その様子を、他国で聞いていた父は、子どもたちが皆元気になったことを知ると、子供たちのいる我が家に帰ってきたのでした。そして子供たちは、再び父が自分たちのもとへ、戻ってくれたことを、大いに喜びました。
このお話は、法華経の『如来寿量品第十六』の中に説かれています。

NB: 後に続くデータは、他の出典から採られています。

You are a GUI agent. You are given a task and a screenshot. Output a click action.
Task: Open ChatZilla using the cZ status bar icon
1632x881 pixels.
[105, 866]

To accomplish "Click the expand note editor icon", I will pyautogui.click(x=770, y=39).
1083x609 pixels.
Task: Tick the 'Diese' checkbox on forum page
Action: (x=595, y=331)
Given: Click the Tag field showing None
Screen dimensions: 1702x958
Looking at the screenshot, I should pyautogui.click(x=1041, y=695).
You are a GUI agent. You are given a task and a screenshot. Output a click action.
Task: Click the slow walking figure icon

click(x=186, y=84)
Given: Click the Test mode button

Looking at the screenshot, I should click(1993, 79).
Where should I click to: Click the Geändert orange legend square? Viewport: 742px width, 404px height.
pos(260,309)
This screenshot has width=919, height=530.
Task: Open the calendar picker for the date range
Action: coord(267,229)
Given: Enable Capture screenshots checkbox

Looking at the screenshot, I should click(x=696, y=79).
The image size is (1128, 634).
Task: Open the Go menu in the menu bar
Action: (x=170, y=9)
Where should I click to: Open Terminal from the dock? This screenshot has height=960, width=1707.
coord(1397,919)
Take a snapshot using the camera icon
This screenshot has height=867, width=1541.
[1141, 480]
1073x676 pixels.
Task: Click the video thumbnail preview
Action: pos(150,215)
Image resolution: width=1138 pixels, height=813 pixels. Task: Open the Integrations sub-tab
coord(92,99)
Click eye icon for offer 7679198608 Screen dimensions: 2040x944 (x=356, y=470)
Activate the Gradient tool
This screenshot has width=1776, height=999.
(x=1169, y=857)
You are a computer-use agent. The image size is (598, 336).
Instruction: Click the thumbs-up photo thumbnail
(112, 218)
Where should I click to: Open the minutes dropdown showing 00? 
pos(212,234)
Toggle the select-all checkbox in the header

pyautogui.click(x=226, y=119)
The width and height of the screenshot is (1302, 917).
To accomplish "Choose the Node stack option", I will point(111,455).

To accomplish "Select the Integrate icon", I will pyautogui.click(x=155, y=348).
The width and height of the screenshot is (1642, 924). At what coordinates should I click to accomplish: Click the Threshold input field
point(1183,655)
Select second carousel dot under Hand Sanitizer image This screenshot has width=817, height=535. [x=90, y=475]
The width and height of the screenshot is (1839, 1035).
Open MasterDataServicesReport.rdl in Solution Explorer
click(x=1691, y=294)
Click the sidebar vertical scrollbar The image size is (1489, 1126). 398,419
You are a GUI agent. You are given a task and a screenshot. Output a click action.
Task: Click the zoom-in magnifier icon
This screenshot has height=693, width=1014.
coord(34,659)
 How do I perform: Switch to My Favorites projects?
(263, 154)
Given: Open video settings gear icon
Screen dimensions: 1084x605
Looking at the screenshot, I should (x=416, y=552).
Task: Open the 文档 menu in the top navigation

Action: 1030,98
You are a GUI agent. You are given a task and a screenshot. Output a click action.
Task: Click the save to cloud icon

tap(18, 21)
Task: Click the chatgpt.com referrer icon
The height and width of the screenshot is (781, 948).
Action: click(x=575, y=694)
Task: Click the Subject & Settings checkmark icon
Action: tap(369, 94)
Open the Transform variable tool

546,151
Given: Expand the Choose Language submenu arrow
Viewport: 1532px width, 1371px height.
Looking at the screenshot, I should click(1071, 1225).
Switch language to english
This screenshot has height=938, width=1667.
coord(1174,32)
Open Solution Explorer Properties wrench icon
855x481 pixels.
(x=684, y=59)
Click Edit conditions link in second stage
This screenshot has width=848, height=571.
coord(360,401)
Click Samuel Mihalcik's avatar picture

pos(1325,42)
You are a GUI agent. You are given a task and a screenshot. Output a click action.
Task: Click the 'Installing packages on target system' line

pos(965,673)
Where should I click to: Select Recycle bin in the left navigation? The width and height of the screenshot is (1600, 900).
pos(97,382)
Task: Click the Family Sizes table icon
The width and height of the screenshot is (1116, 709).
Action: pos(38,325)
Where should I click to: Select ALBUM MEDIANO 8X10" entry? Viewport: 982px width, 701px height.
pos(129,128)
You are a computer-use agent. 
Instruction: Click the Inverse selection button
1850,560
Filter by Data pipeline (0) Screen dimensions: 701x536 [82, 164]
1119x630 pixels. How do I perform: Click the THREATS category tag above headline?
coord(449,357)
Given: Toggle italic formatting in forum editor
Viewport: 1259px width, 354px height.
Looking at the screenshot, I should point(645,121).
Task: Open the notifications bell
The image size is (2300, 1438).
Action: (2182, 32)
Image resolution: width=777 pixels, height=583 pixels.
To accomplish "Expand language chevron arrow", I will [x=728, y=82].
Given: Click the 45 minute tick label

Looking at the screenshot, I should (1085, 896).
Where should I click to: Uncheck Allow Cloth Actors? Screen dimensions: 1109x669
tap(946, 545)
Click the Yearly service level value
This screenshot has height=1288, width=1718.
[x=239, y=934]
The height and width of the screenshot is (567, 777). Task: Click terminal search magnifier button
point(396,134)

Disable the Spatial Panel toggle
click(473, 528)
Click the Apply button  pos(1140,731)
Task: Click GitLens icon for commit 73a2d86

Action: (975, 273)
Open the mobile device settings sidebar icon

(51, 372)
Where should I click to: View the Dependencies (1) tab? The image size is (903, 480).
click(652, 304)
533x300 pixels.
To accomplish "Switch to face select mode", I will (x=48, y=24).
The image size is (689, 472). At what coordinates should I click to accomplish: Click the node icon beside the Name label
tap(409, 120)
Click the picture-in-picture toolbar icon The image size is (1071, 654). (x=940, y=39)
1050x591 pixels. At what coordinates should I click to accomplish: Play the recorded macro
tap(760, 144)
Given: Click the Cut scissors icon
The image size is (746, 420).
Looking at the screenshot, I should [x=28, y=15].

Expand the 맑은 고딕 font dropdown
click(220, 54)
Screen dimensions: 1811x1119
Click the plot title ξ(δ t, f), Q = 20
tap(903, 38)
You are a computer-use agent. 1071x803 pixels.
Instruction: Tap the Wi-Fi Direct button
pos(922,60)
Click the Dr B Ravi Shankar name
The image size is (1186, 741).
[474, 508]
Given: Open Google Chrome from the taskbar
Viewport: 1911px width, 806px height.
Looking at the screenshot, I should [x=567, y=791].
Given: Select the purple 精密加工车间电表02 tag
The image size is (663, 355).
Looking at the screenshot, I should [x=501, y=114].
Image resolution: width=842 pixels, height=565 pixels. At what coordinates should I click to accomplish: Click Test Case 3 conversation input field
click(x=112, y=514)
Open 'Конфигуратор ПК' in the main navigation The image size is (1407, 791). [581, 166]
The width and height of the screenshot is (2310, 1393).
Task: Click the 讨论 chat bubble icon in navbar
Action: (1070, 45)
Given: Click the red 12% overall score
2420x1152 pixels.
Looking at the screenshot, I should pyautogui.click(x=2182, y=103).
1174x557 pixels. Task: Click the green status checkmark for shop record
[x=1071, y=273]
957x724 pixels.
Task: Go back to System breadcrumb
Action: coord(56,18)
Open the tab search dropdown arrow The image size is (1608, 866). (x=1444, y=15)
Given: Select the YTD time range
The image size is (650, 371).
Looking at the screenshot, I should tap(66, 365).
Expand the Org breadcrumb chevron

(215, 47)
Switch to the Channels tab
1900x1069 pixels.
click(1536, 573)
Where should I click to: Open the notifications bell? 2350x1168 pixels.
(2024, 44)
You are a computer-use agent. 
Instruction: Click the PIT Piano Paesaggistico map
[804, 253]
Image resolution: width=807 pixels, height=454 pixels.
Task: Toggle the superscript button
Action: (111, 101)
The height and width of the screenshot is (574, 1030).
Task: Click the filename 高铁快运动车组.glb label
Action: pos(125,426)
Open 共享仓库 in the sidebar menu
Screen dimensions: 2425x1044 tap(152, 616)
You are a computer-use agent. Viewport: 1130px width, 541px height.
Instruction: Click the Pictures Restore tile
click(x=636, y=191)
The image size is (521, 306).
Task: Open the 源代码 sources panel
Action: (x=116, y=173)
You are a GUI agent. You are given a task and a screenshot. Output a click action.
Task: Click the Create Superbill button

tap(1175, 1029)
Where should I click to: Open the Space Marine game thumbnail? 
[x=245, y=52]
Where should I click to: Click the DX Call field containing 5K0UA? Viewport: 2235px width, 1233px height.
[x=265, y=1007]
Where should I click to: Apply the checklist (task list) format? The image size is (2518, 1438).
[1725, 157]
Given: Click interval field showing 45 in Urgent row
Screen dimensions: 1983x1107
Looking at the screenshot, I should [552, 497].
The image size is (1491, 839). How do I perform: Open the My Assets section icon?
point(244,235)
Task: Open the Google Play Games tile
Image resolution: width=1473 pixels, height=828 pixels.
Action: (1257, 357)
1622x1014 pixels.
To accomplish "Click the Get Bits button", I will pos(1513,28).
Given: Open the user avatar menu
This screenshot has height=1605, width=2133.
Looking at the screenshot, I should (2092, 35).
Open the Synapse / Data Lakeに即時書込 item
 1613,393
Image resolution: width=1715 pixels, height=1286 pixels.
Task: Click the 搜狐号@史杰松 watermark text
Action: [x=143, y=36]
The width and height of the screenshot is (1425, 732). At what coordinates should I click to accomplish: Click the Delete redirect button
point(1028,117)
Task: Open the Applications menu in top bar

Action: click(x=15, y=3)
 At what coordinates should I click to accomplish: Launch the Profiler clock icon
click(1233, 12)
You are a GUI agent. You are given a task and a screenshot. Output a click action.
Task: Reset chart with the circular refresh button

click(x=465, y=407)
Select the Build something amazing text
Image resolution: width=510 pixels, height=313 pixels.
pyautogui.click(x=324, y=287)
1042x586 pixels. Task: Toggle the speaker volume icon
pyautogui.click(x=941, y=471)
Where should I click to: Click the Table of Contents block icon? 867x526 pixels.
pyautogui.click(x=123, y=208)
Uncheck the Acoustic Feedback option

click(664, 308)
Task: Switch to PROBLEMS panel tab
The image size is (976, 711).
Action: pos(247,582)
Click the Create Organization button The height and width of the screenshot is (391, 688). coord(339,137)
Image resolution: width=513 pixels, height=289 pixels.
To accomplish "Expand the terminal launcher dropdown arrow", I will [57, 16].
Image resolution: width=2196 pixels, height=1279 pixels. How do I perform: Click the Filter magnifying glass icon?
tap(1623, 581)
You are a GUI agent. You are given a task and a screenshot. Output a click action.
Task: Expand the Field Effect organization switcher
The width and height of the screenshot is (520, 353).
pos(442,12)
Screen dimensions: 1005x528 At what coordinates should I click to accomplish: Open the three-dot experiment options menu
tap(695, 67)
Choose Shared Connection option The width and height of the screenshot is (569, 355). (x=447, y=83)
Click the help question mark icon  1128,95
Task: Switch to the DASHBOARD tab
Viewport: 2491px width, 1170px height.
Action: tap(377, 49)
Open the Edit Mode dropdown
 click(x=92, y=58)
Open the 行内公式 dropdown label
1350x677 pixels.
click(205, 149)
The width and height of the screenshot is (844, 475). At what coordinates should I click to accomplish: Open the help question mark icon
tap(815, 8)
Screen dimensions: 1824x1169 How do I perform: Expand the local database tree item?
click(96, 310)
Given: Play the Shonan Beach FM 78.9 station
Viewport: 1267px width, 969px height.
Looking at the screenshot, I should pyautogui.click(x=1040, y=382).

この譬を、末法の今日、私たちの身に当てて拝するならば、非常に腕の良い医者とは、末法の御本仏たる日蓮大聖人様のことであり、たくさんの子供たちとは、末法の一切衆生のことなのです。
つまり、子供たちが誤って毒薬を飲んでしまったということは、日本国の一切衆生が、法華経以前の低い教えに執着する謗法の僧侶たちの、誤った教えを信じ込んでしまい、災難の苦海に喘(あえ)ぐ姿を指すのです。
そして、この時に、父の医者が戻ってきたということは、貞応元年2月16日に、末法の御本仏たる日蓮大聖人様が日本国に御出現あそばされたということです。
さらに、子供たちが父の帰りを知って喜んだというのは、苦しみに喘ぐ衆生の心中に眠っていた仏性が眼を醒まして、歓喜したということです。ところが、毒気が深く入った衆生が多いために、自らの仏性を喜びを覚(さと)る者はいなかったのです。
そこで父が、直ちに子供たちの病を癒そうと薬を調合し、良薬を飲むよう勧めたということは、大聖人様が無量の教法の中から、最も勝れた法華経という薬草より妙法蓮華経の大良薬をお説きになられ、衆生の謗法による三毒の病を治すべく折伏・弘通あそばされたということです。
本心を失わずに父の言うとおりに良薬を飲んで病が治ったという子供というのは、大聖人様の教えを信じて弟子檀那となり、正法を護持して即身成仏を遂げた順縁の衆生をいい、逆に本心を失って父の言葉を信じることができずに良薬を飲まなかった子供というのは、謗法の毒気によって大聖人様の教えを信ずることができず、かえって大聖人様を怨嫉して、誹謗・中傷して地獄に堕ちていった逆縁の衆生を指すのです。
そこで父が再び旅に出た後、旅先から使いの者に自分が亡くなったと、子供たちに告げさせたということとは、大聖人様が衆生に恋慕の心を起こさしめるために、弘安5年10月13日、武州池上の宗仲館で御入滅あそばされ、滅不滅の相をお示しになってということです。
そして父が、子供たちが本心を取り戻して良薬を飲み、もとのように元気になったのを知って、子供たちに再会したというのは、大聖人様が常住不滅の御尊体たる本門戒壇の大御本尊を未来広布のために御図顕あそばされ、この大御本尊様を信じ奉る者に対して、三世常住の御利益を垂(た)れ給ふことを指すのです。
大聖人様は、『聖愚問答抄』に、「仏を良医と号し、法を良薬に譬へ、衆生を病人に譬ふ。されば、如来一代の教法を撞篩和合して妙法一粒の良薬に丸せり。豈、知るも知らざるも服せん者、煩悩の病ひ癒えざるべしや」(御書408頁)と仰せのように、貧・瞋・癡の三毒による煩悩の病に苦しむ末法の一切衆生を救うべく、妙法の大良薬たる本門戒壇の大御本尊様を、今日、総本山大石寺に留め在かれたのです。
そして、この大法を受持するならば、どんなに深く毒気が入った者であっても、必ず苦しみから救われ、やがて即身成仏の大果報を得ることが叶うのです。ですから、私たちはこの御本仏日蓮大聖人様の御金言を決して疑うことなく、信の一字をもって自行化他にわたる信心修行に精進していくことが大切なのです。